#### [Document passage]
2 | The Lee Perry Sessions

In the late-'60s, Marley and an early incarnation of the Wailers teamed up with Lee "Scratch" Perry, already a Jamaican legend, and Perry's studio band the Upsetters. Although they worked together for less than a year, Marley and Perry recorded what many consider the Wailers' finest work. Perry also coached Marley on his vocal style, with Marley's approach developing in leaps and bounds. The two split after a business dispute but they remained friends and worked together again.


3 | The Wailers

Marley's band—founded by Marley, Peter Tosh, and Bunny Wailer—inarguably made Marley sound unlike anyone who had come before him in popular music. Marley, Tosh, and Wailer, along with Junior Braithwaite, Beverly Kelso, and Cherry Smith, developed an inimitable style and unmatched groove in the 10 years before the release of the band's Island Records debut in 1973, but Tosh and Wailer left in 1974. The next incarnation of the band, including Carlton Barrett, Aston "Family Man" Barrett, Junior Marvin, Al Anderson, Tyrone Downie, Earl "Way" Lindo, and Alvin "Seeco" Patterson, plus backing vocals from the I Threes, was no less potent, and is probably the Wailers most fans are familiar with. "The Wailers had a thing that you can't just buy," Ziggy Marley says. "You can't just rent musicians who can do that. They had something there that was like intuitive. They all believed in a certain philosophy and way of life. They were a unit."


4 | Timothy White's Catch a Fire

Timothy White, the Billboard editor who died unexpectedly at 50 in 2002, reinvented the rock biography with his lengthy book on Marley, Catch a Fire. White was undoubtedly a fan, but he interviewed Marley—not to mention fellow musicians and acolytes—on numerous occasions, and treated his subject seriously and thoughtfully, setting a benchmark that all music bios that followed have strived to live up to.


5 | Chris Salewicz's Bob Marley: The Untold Story

British music journalist Chris Salewicz's 2010 biography of Marley is another must-read. While Salewicz also interviewed Marley during the artist's lifetime, unlike White he had the luxury of time in assembling his book. The Untold Story is chock full of detail that helps put Marley's ascendance into perspective, allowing Salewicz to tackle big questions like what it was about Bob Marley that made him so popular in a world dominated by rock 'n' roll, and how, even in death, he has remained the single most successful reggae artist ever while becoming a shining beacon of radicalism and peace to fans all over the globe.


6 | He Never Played The Superstar

"He was very humble, quiet, and hesitant, almost nervous," biographer Chris Salewicz says of Marley. "It was very revealing about him, really. There was this humility about him. After I interviewed him I was heading on from Jamaica to New York, so I had a heavy coat draped over my bag when I was getting ready to leave for the airport. While we were standing there talking, saying our goodbyes, Bob picked up my coat and moved it into the shade. He told me it was so the sun wouldn't bleach it. There aren't many A-list stars who would ever do that."

#### [Data segment]
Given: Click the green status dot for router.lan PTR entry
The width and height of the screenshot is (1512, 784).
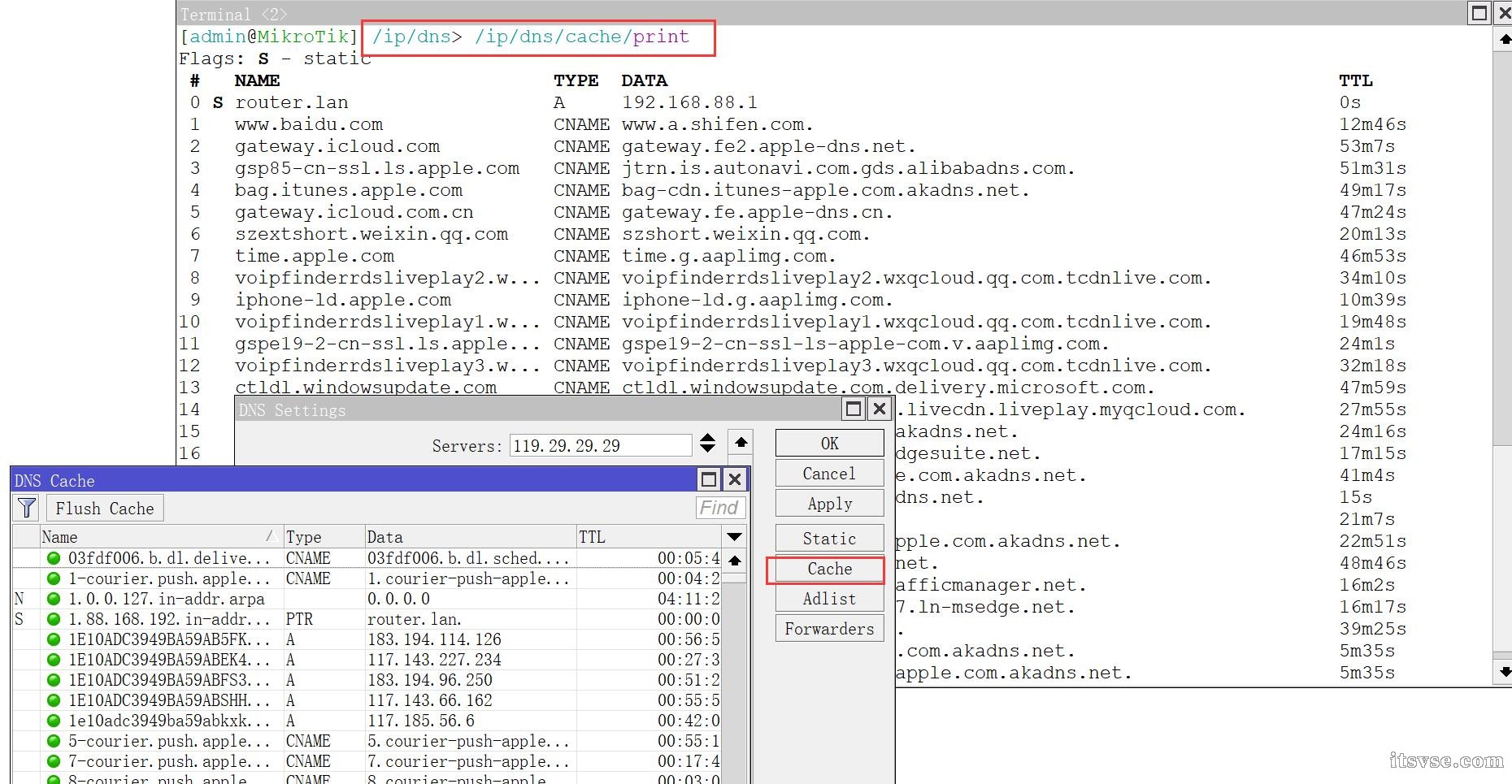Looking at the screenshot, I should click(54, 619).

#### [Written task]
Could you carry the Bob Marley piece on from the point where it stops? The material has no connection to the piece on Bob Marley.

#### [Final answer]
7 | He Survived An Assassination Attempt

On December 3, 1976, Marley, along with his wife Rita and manager Don Taylor, was shot while peeling a grapefruit in the kitchen of his Kingston home. It's believed the gunmen attempted to take Marley's life to prevent him from playing the Smile Jamaica concert Marley helped organized in hopes of helping to calm the political unrest in Jamaica at the time, but which had been co-opted by the ruling party. Author Marlon James's recent A Brief History of Seven Killings has a remarkable account of the attempt on Marley's life and the politics surrounding it. While the gunmen were never officially apprehended, Taylor later said he was present at a "kangaroo court" execution of the perpetrators, and author Chris Salewicz says in Untold Story that Marley was there, too.


8 | Following The Assassination Attempt Marley Performed At Smile Jamaica

Marley, Rita, and Taylor all survived the assassination attempt. Amazingly, Marley performed at the Smile Jamaica concert a few days later, turning a scheduled one-song appearance into a stellar 90-minute set. It turned Marley into a living legend in Jamaica.


9 | Tuff Gong

Tuff Gong is the brand name that has become associated with Bob Marley's estate, and it's hard to walk through a college campus without seeing at least a few T-shirts emblazoned with its logo. Tuff Gong was Marley's nickname—he was a fierce fighter in his early days and footballer later in life—and the moniker came from the nickname given to the founder of the Rastafari movement that Marley followed, Leonard "The Gong" Howell. Today Tuff Gong is a merchandising brand and record label, highly coveted among reggae artists, which still boasts a full-service recording studio in Kingston, Jamaica.


10 | Damian Marley's Welcome To Jamrock

Though Damian "Jr. Gong" Marley was only two when his father passed away, he reached perhaps the highest artistic heights of any of Marley's many children with the release of Welcome To Jamrock in 2005. While Ziggy may be better known than his younger brother, Jamrock, produced by their brother Stephen, had a unique, modern sound, and was hugely influential. It also picked up on Bob Marley's themes of struggles in the inner cities of Jamaica (and elsewhere), alienation, despair, and prejudice, juxtaposed against aspirational hope. If you haven't heard it, it's one to pick up.


11 | Without Him We Might Never Have Gotten To Hear Peter Tosh

Winston Hubert McIntosh aka Peter Tosh founded the Wailers with Marley and Bunny Wailer in 1963, and created the distinctive sound of the band with them before leaving with Wailer in 1974. As a solo artist he released several excellent, influential albums, toured with the Rolling Stones, and dueted with Mick Jagger on the Temptations' "Don't Look Back," but never attained the commercial heights of his internationally famous former bandmate and close friend. He was murdered during a home invasion in Jamaica in 1987.


12 | Even Bob Marley's First Demos Were Great

In February 1962, Marley recorded four songs, "Judge Not," "One Cup of Coffee," "Do You Still Love Me?" and "Terror," at Federal Studio for local music producer Leslie Kong. Three of the songs were released on Beverley's with "One Cup of Coffee" being released under the pseudonym Bobby Martell.


13 | "Simmer Down"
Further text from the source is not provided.